Source passage:
━━━

Ultraman Mebius Side Story: Ghost Reverse
Prior to the events of Mega Monster Battle: Ultra Galaxy, Mebius joined Taro and Ace in a fight against the revived Heavenly Kings until they were captured, with Hikari defecting to their side. In order to save his brothers in arms, Mebius was sent to the Valley of the Flames to retrieve the Giga Battle Nizer. He was joined by Mechazam, a robot that he met before who wanted to follow Mebius' path of being stronger. The two soon fought against EX Zetton and managed to both get the Battle Nizer and defeat the monster but Mechazam sacrificed himself to save Mebius from falling lava. Returning to surface, Hikari exposes his cover and saved Taro and Ace allowing the Ultra Warriors to fight back. When Alien Mefilas revived Mechazam as Ghost Reverse and docked the Battle Nizer to revive Alien Empera, Mebius faced the dilemma of destroying his newfound friend until Mechazam reassured him, allowing Mebius to carry out his duty.

Subsequent history
Mega Monster Battle: Ultra Galaxy (2009): Following Belial's escape, Ultraman Mebius was among a number of Ultra Warriors that tried to stop Belial from advancing to the Plasma Spark. Alongside Ultraman and Ultraseven, he survived Belial's assault on Land of Light and recruited Rei to assist them in their battle, later being joined by, Ultraman Dyna and later the Leo Brothers and Seven's son, Ultraman Zero. In English dub, he is voiced by John Katona.
Ultraman Zero: The Revenge of Belial (2010): Ultraman Mebius was among the Space Garrison members that studied the Darklop's remains and donated his light to Zero's travel sphere so that the youth could travel to an alternate universe. He was also among the Ultras that fought against Kasier Belial's army during his invasion on the Land of Light.
Ultraman Saga (2012): Although he never appeared, Mebius Infinity was planned to appear in the early draft of the movie.
Shin Ultraman Retsuden (2013-2016): Narrated by Ultraman Ginga, episode 152 of the biography series has him showing the viewers of a sparring match held between Mebius and his teacher, Taro.
Ultraman Ginga S The Movie (2015): Mebius was among the Heisei Ultras that were held captive by Etelgar until the UPG members freed them. While the other Heisei Ultras made their way to the top of Etelgar's tower, Mebius was left behind to fight against a fake Alien Empera before joining other Heisei Ultras to destroy Etelgar's castle. Alongside other preceding Heisei Ultras, Mebius contributed his signature finisher, Mebium Shoot to Hikaru's Ultra Fusion Brace for the completion of Ultraman Ginga Victory. In the Ginga S Movie, he was voiced by Jun Fukuyama in his first voice acting role in Mebius' live portrayal and by Nicholas Manelick in the English Dub. As with all Heisei Ultraman, Mebius's dialogue is accompanied with him shouting the name of his attacks. This part was made intentional by movie director Koichi Sakamoto, who wants the young audiences (children) to remember their attacks.

━━━

Given problem 1: Recast both records below as a numbered list of their lines, skipping blank lines and leaving the pictures out of your answer.

━━━

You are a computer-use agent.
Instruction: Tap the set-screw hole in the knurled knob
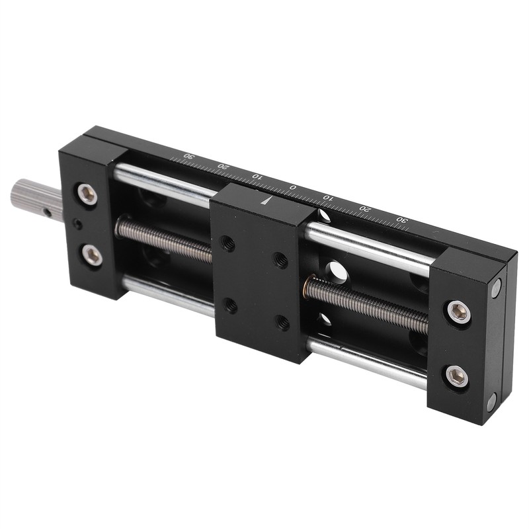[x=48, y=212]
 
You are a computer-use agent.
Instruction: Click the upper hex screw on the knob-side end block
[x=87, y=193]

━━━

Given problem 2: In the Ultraman Mebius passage, rewrite the part from "Ultraman Zero: The" to "Land of Light.", replacing "Space Garrison" with "Space Guard".

Correct answer 1:
1. You are a computer-use agent.
2. Instruction: Tap the set-screw hole in the knurled knob
3. [x=48, y=212]
4. You are a computer-use agent.
5. Instruction: Click the upper hex screw on the knob-side end block
6. [x=87, y=193]

Correct answer 2:
Ultraman Zero: The Revenge of Belial (2010): Ultraman Mebius was among the Space Guard members that studied the Darklop's remains and donated his light to Zero's travel sphere so that the youth could travel to an alternate universe. He was also among the Ultras that fought against Kasier Belial's army during his invasion on the Land of Light.